Industry representatives, along with welfare campaigners worked with the Danish Minister for Food, Agriculture and Fisheries, to arrive at a formal declaration that aims to improve welfare while still allowing the Danish pig sector to continue to grow.
Those involved in the summit included Dyrenes Beskyttelse (Animal Protection) and Dyrenes Venner (Animals’ Friends) and Landbrug & Fødevarer (Danish Agriculture & Food Council - DAFC), along with representatives of Denmark’s veterinary profession, retailers and consumer groups.
Martin Merrild, DAFC chairman, said: "We are delighted that the parties have succeeded in reaching a broad agreement, which will secure even higher pig welfare standards in Denmark. At the same time, it recognises that Danish pig production should achieve the economic growth that Danish society wants. The agreement underpins our future work by finding solutions to some of the major challenges of pig production."
He said the agreement was a natural extension of the work on improved welfare that the industry, in partnership with scientists and the authorities, has been engaged in over a number of years.
The agreement covers a range of areas, including:
• Improvement in survival rates among piglets
• Encouraging uptake of free-farrowing systems for sows – at least 10% of sows by 2020
• Finding alternatives to castration of male piglets without anaesthetic by 2018 at the latest
• Reducing numbers of tail-docked piglets
• Lowering incidence of stomach ulcers in both sows and finishing pigs.
Further to this, a significant project to create new welfare-friendly housing will be carried out.
Merrild said: "It is only in the interests of our farmers that we continue to improve piglet survival rates and try to find sustainable solutions for a number of the challenges that pig production is facing.

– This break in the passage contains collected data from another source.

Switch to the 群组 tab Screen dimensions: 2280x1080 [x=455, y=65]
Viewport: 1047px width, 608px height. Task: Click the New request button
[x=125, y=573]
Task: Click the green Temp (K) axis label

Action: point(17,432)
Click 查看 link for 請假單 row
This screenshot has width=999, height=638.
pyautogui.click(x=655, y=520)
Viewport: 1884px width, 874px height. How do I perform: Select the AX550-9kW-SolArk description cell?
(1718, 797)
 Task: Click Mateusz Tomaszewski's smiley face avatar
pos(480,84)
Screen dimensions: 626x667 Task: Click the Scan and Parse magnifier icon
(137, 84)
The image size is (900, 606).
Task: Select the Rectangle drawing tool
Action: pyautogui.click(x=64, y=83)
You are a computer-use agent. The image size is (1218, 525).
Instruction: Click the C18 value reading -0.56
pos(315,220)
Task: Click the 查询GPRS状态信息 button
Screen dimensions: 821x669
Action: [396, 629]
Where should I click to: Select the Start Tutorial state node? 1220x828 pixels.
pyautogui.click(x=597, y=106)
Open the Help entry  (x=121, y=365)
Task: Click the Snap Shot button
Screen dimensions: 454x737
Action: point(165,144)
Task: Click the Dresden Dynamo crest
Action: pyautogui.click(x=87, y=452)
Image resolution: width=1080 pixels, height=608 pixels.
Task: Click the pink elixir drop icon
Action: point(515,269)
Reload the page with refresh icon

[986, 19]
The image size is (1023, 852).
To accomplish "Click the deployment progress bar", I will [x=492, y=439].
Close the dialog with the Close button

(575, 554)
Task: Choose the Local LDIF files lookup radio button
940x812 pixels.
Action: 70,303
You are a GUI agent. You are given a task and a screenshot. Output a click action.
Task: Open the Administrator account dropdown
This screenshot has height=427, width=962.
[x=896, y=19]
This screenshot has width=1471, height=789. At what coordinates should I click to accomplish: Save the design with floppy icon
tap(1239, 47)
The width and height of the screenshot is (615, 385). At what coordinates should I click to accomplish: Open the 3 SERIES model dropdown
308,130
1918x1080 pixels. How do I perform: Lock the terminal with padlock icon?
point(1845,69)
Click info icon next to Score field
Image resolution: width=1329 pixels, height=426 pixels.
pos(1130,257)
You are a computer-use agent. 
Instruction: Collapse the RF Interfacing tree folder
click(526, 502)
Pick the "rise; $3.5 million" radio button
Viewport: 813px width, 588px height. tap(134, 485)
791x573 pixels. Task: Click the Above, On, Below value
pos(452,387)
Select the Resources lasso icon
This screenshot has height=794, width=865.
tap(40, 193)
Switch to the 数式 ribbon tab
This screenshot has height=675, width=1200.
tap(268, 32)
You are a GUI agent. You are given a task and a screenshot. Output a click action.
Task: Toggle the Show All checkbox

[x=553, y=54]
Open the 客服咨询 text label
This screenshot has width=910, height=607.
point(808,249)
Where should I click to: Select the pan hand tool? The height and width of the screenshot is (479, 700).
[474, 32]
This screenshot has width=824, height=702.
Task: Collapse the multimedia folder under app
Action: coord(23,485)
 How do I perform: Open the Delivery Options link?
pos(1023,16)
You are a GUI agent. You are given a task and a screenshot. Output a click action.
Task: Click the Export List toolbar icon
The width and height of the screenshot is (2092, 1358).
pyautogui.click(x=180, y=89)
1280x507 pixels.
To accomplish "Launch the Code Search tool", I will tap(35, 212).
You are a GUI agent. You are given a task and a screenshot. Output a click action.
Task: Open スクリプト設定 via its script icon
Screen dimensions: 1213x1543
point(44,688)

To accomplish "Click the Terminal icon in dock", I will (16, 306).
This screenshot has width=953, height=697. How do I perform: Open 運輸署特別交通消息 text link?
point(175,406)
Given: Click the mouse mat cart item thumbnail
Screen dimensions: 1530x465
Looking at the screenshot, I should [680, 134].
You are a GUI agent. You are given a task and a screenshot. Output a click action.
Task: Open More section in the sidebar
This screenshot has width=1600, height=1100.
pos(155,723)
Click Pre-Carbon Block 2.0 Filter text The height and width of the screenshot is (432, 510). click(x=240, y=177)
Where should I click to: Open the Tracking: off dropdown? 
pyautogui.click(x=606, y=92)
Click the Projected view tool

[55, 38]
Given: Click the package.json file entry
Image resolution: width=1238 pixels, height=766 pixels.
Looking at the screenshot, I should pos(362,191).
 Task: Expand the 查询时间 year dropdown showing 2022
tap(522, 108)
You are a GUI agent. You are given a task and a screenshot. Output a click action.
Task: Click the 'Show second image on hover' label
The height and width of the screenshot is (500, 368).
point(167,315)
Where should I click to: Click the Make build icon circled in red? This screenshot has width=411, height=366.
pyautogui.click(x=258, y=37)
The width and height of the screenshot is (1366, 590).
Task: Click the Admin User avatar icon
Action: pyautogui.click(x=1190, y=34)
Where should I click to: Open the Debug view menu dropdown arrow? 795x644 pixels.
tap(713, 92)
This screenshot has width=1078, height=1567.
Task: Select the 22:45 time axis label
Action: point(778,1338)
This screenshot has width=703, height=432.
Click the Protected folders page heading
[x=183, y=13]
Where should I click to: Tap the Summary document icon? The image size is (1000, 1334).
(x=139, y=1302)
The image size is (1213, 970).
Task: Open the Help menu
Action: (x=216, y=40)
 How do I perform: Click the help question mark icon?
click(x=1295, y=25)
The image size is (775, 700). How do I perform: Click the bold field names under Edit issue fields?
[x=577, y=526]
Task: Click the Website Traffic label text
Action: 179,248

First and foremost, this will lead to higher welfare standards, but it’s also crucial that we producers are as skilled as possible at what we do, so that in the long-term we can increase exports and protect the jobs of those employed in agriculture and food production."
Erik Larsen, chairman of the Danish Pig Research Centre, added: "We’ve already come far in a number of areas. Levels of piglet mortality have fallen and we can see the effects of the work we’ve already done. Together with our partners in this agreement, we have high hopes that we can create even stronger pig production in Denmark, for which there is widespread support."